Items from a dataset:
....................
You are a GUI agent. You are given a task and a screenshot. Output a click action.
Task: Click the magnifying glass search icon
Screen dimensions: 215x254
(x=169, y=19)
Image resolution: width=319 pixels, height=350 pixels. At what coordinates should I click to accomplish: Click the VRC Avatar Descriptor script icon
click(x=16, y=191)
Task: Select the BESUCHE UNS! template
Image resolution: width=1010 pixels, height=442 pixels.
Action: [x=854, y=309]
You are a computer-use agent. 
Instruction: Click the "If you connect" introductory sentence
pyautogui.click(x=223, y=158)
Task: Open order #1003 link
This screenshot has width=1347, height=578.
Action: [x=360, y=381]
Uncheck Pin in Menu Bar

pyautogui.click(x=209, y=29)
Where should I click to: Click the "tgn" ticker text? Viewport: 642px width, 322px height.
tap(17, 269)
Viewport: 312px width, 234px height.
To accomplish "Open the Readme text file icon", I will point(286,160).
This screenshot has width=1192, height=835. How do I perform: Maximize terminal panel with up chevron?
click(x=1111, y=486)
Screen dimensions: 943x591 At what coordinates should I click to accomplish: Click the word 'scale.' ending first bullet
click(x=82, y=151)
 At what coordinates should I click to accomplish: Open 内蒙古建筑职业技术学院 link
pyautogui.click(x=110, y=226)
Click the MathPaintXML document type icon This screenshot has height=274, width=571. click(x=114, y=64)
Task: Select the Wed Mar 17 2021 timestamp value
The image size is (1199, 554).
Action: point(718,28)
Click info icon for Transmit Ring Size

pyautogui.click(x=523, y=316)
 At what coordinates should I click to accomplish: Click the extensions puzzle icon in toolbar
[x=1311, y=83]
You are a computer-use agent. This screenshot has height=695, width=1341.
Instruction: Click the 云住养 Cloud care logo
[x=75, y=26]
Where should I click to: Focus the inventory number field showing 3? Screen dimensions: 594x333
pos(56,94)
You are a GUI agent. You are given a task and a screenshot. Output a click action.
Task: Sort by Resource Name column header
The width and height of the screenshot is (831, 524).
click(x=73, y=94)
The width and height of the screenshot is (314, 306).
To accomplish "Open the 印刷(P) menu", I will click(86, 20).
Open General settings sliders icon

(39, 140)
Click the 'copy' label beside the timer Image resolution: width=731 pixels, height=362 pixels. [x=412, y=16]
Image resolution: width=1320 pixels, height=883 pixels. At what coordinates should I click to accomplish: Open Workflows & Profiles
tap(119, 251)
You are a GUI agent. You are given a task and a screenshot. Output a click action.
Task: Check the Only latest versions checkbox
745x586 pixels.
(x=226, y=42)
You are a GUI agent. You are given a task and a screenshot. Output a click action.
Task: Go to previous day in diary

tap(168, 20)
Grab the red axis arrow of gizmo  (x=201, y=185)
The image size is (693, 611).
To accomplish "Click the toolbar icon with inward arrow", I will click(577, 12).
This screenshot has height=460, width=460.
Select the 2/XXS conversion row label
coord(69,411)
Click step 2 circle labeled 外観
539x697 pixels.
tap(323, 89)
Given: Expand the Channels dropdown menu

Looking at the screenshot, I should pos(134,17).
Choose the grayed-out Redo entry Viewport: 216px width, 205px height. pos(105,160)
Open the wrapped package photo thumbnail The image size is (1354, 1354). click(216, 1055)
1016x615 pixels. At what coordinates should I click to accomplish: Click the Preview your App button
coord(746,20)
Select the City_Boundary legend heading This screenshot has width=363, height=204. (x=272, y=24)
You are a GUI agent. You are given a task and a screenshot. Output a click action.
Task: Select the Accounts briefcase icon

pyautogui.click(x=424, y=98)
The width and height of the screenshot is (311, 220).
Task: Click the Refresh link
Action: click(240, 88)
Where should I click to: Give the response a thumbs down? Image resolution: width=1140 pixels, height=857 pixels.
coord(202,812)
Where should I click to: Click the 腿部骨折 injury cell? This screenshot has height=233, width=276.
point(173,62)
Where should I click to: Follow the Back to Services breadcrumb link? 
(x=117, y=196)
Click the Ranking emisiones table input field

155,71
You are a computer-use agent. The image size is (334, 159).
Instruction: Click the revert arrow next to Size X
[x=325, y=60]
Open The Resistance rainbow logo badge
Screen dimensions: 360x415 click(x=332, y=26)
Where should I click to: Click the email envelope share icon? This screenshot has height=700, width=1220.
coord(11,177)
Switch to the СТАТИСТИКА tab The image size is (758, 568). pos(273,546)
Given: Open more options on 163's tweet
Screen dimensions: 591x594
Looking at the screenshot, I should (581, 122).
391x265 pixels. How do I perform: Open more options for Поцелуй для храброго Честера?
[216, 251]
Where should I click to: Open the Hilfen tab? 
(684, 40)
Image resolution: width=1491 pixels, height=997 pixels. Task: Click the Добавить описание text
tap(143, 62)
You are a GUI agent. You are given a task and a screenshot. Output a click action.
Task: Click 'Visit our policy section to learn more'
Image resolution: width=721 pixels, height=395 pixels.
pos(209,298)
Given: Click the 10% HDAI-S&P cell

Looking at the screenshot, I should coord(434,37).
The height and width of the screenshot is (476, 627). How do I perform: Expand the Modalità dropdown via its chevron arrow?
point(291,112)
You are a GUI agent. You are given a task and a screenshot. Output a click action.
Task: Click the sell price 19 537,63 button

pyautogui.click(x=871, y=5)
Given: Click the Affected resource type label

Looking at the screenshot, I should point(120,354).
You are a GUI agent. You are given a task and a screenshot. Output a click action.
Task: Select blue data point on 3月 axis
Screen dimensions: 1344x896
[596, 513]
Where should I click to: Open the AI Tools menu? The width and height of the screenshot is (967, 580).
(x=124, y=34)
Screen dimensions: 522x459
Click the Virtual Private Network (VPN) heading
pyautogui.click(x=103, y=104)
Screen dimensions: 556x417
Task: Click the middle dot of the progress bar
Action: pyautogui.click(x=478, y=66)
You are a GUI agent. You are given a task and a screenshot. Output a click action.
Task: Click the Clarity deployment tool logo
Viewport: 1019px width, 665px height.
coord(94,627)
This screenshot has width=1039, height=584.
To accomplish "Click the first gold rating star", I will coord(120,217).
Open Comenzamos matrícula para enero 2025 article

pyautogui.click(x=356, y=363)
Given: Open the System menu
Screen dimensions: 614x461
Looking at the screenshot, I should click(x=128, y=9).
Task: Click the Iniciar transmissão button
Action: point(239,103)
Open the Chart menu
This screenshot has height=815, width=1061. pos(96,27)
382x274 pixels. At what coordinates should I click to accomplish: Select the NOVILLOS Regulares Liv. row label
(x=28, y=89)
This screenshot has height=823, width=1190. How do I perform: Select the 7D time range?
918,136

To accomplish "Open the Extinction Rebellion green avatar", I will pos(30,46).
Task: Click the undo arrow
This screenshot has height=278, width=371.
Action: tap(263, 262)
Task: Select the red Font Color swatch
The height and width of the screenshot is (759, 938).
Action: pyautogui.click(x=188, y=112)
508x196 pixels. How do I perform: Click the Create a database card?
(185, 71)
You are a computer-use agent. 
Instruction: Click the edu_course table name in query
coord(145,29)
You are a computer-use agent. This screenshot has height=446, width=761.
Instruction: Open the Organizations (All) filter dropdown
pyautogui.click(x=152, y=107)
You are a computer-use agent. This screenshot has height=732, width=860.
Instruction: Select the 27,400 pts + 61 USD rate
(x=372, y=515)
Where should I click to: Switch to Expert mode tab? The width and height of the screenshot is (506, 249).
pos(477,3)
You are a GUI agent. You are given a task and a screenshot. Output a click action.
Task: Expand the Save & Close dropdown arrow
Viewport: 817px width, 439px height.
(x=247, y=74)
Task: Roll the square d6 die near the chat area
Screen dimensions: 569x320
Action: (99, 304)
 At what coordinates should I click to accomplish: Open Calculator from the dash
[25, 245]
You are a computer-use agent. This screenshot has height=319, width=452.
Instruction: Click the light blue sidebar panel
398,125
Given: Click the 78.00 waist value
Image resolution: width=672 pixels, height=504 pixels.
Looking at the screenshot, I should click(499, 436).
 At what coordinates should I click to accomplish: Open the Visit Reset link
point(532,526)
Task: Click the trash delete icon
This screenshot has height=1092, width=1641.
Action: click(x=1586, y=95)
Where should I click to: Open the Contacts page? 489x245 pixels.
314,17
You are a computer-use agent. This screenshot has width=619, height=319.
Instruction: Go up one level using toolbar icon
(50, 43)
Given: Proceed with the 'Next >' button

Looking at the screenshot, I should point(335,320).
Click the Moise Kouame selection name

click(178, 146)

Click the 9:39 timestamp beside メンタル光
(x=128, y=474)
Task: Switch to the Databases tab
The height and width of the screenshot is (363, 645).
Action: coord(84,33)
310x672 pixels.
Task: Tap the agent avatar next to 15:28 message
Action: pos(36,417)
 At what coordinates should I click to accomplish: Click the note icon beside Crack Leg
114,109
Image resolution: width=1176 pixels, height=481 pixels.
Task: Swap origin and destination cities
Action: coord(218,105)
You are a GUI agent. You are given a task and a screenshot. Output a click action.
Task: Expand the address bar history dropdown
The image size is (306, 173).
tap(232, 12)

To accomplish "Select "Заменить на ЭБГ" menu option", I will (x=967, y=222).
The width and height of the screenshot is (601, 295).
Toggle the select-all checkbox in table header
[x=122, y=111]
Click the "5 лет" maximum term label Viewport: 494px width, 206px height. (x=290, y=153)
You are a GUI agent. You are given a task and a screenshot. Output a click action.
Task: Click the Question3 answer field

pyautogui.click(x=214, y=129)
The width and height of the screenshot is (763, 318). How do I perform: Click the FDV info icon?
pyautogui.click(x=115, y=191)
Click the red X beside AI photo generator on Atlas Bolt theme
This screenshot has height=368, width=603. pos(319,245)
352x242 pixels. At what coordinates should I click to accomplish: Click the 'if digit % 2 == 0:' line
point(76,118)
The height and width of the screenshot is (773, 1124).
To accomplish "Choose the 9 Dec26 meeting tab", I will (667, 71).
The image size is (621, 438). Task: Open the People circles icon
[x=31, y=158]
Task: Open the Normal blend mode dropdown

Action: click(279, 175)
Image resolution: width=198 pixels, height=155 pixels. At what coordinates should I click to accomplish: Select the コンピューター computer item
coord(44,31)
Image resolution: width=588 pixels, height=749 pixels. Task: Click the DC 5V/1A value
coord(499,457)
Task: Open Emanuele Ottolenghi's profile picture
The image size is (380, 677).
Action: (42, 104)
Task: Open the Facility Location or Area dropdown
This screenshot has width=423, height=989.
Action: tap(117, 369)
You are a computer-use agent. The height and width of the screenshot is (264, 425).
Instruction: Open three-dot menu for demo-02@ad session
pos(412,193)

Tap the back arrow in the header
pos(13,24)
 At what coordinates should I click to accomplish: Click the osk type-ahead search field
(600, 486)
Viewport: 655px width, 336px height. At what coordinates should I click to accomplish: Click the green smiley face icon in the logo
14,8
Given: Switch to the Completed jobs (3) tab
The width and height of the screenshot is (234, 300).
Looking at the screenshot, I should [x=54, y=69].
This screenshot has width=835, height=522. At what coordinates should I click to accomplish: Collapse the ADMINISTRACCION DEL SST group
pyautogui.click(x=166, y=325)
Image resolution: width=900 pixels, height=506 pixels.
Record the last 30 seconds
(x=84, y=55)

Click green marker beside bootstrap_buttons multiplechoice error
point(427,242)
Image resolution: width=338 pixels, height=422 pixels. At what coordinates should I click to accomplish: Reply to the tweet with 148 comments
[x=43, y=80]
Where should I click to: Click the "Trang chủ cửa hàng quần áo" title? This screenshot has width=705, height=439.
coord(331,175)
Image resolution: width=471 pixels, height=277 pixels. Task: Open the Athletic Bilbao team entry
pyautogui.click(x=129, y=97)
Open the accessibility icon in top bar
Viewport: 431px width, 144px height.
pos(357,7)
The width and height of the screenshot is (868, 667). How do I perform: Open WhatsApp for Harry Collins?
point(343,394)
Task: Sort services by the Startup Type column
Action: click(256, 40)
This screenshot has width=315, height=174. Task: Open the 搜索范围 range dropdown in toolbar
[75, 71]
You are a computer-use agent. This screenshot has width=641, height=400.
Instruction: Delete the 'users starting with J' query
....................
THE PROBLEM:
What is the number of lines in the data that contain "axis"? Write that number and nothing else.

EXERCISE SOLUTION:
2